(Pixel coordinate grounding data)
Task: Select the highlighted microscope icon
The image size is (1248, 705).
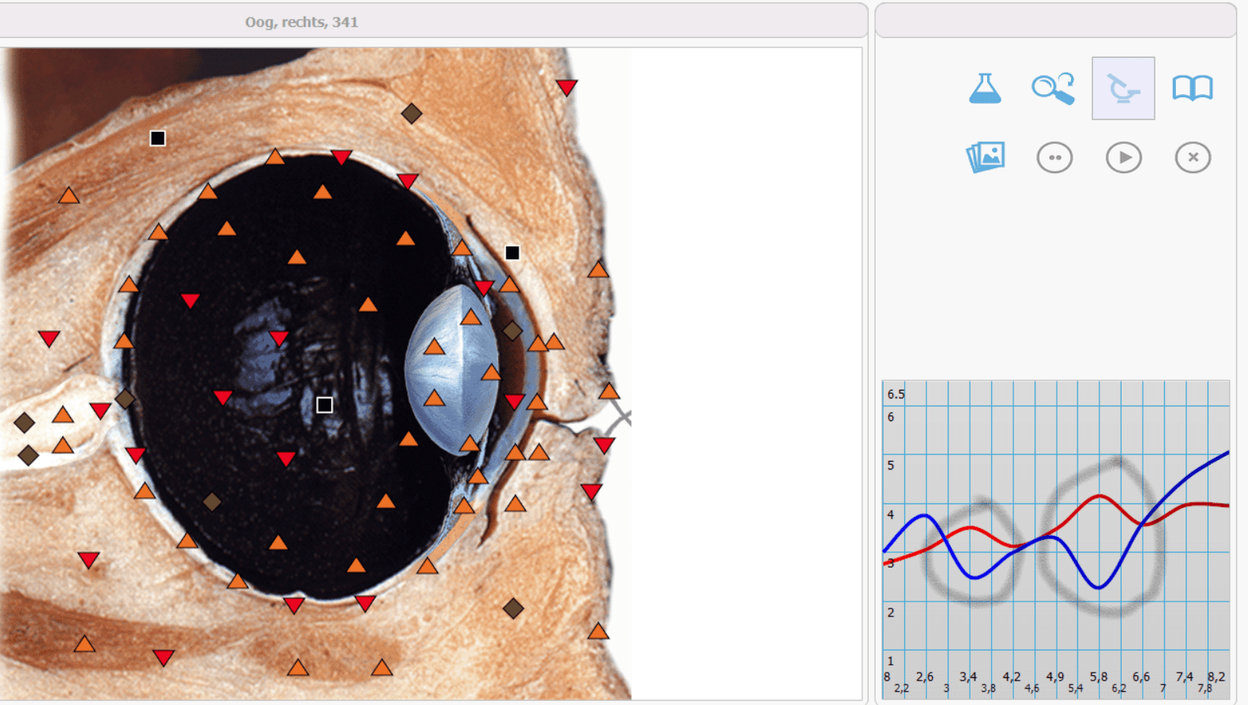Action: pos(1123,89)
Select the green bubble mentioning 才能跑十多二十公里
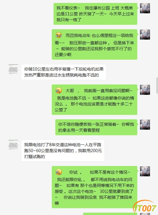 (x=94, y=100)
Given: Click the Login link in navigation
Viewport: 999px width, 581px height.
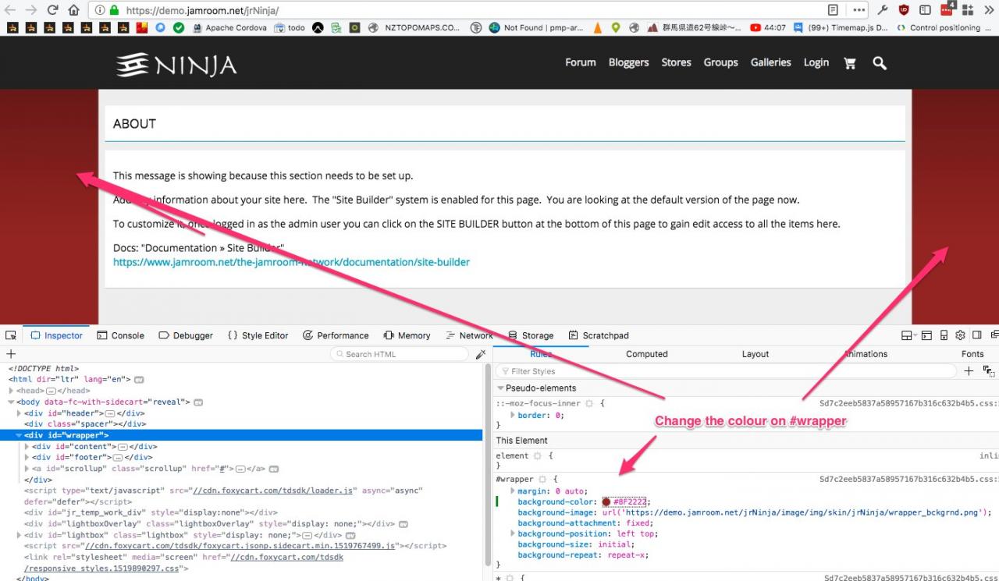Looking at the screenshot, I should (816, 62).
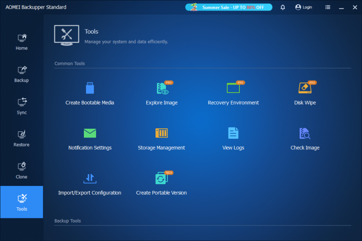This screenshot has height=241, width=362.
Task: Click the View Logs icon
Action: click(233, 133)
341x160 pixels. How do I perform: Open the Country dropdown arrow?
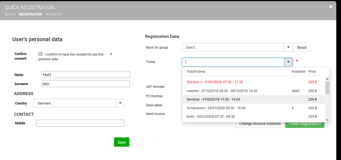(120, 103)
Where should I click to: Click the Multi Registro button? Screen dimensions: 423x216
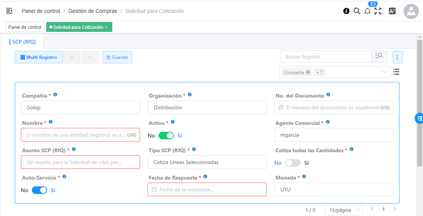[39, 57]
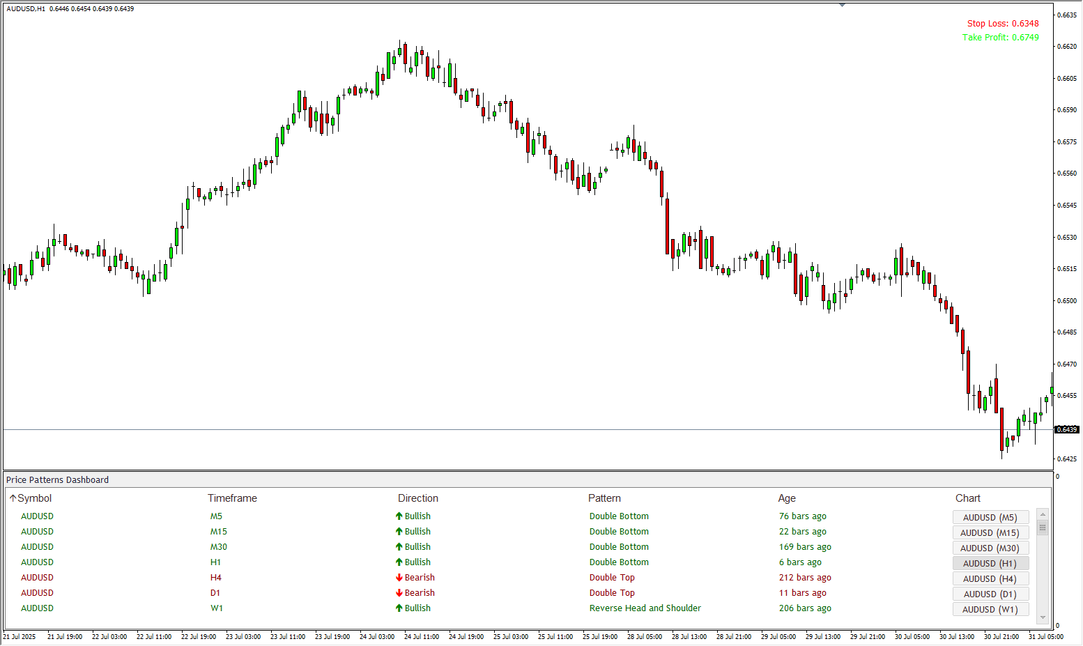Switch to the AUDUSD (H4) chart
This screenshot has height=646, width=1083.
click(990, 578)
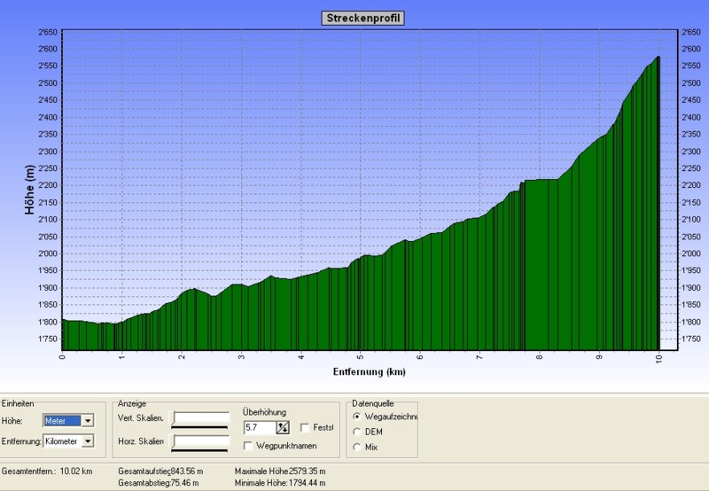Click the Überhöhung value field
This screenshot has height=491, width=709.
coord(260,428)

---

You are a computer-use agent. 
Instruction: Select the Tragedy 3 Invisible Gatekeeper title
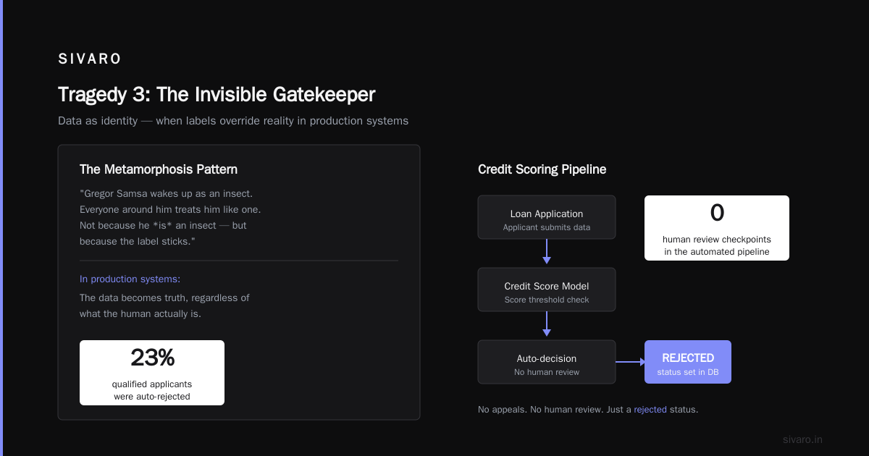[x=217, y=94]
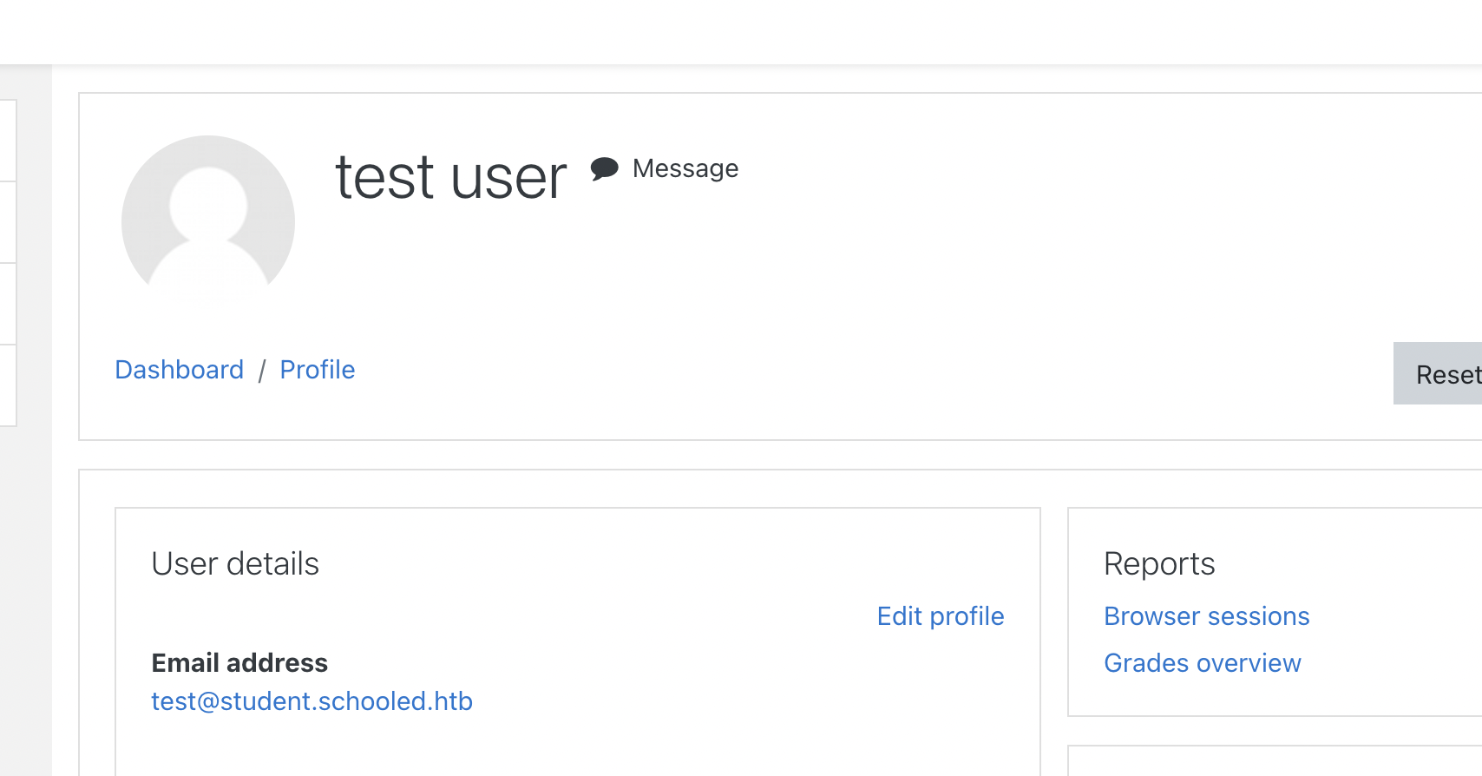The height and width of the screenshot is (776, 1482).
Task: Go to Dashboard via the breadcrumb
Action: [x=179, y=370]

* * *

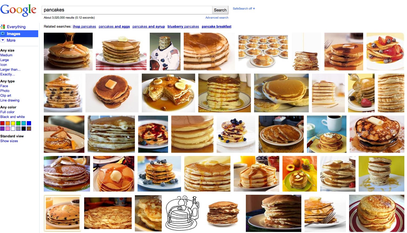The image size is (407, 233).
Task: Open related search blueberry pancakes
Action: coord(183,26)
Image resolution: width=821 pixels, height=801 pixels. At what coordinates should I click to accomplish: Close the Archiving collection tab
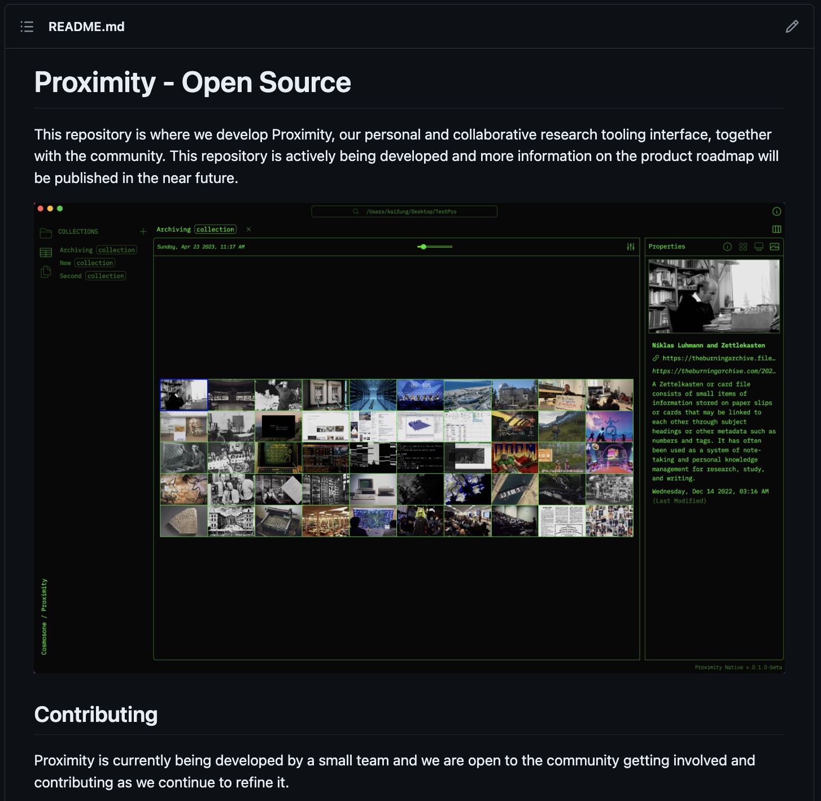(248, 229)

◆ Your objective: Take the lines above starting at the one containing "Task: Select the highlighted microscope icon" and ending at the one containing "Given: Click the Login link in navigation", and print them again exactly, without pictures.

◆ The answer:
Task: Select the highlighted microscope icon
The image size is (1248, 705).
Action: pos(1123,89)
Select the green bubble mentioning 才能跑十多二十公里
 (x=94, y=100)
Given: Click the Login link in navigation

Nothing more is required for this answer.